* _WHAT IS EXPECTED_: Each line from the one containing "Given: Switch to the Transaction List tab" through the end of the entries below should be transcribed exactly, and no other line.

* _DATA EXCERPTS_:
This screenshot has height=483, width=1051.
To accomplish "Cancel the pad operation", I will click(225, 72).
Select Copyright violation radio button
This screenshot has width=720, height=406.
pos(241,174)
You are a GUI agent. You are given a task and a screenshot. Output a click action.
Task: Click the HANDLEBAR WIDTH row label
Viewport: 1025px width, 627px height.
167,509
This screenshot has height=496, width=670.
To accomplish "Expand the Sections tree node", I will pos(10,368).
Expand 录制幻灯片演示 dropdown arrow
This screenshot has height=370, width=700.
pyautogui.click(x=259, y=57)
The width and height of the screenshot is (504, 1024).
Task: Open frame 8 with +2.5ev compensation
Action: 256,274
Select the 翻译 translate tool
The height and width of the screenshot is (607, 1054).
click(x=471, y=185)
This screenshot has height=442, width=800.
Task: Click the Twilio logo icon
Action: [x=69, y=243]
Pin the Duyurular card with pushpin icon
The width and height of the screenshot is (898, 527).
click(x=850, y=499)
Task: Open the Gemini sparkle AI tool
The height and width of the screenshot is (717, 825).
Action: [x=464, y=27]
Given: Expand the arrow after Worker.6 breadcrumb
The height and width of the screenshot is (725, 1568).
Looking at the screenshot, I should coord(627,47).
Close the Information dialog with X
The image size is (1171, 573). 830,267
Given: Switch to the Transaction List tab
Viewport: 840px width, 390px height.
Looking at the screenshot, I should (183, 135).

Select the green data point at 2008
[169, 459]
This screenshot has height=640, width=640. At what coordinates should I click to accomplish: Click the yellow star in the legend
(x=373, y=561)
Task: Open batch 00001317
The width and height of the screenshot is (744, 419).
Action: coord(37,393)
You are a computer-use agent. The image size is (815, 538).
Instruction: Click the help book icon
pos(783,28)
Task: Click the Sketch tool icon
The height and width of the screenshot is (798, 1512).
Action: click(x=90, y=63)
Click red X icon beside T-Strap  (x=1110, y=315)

* _EXERCISE RESPONSE_:
Given: Switch to the Transaction List tab
Viewport: 840px width, 390px height.
Looking at the screenshot, I should (183, 135).

Select the green data point at 2008
[169, 459]
This screenshot has height=640, width=640. At what coordinates should I click to accomplish: Click the yellow star in the legend
(x=373, y=561)
Task: Open batch 00001317
The width and height of the screenshot is (744, 419).
Action: coord(37,393)
You are a computer-use agent. The image size is (815, 538).
Instruction: Click the help book icon
pos(783,28)
Task: Click the Sketch tool icon
The height and width of the screenshot is (798, 1512).
Action: click(x=90, y=63)
Click red X icon beside T-Strap  (x=1110, y=315)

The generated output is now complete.